Liber Mundi for violin, soprano and orchestra starts promisingly, and if we’re looking for the simple clarity promised this is where Carrara delivers most. The soprano adds a poetic vocalise to the lyrical line above the gentle motion of the orchestra’s harmonies, and the whole thing has a fine sense of breadth and a rising, aspirational feel. Yes, it’s awfully derivative and probably about 6 minutes too long, but of the set it is something of a highlight.
The rather nice Face to Face for string orchestra derives a marginally antique feel from its Biblical title source, but succulent textures soon bring us back to Hollywood. Think Gorecki’s Symphony of Sorrowful Songs in miniature for the opening section, after which chugging rhythms shift us for a time into other gears. The opening Mater is described as a prayer, and its ethereal atmosphere and tender gestures certainly suggest a spiritual expression. Arvo Pärt is cited as a related figure in this case, but I don’t hear this at all.
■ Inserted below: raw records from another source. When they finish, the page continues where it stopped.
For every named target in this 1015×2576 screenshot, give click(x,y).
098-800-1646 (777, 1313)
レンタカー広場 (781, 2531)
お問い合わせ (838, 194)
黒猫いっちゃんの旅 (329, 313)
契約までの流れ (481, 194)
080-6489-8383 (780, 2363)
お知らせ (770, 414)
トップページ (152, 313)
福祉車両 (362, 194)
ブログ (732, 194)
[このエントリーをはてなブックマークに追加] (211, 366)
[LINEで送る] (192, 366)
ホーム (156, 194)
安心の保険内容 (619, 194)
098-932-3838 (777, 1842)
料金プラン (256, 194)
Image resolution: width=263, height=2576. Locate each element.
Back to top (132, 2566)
If you like Keith Jarrett’s ‘classical’ album In the Light then this is the kind of thing which will probably float your boat all the way to Lemnos. Nicely recorded and effectively and warmly performed, the soloist and orchestra have a pretty easy time of it and no doubt enjoyed their sessions with Carrara’s music. This is the kind of music you can put on, safe in the knowledge it won’t distract you while reading a novel. It is not great art any more than a hot bath with sweetly aromatic bubbles is great art, but you just know the two will go very nicely together.
Disconnect the phone, run the bath, pick up a cheap paperback.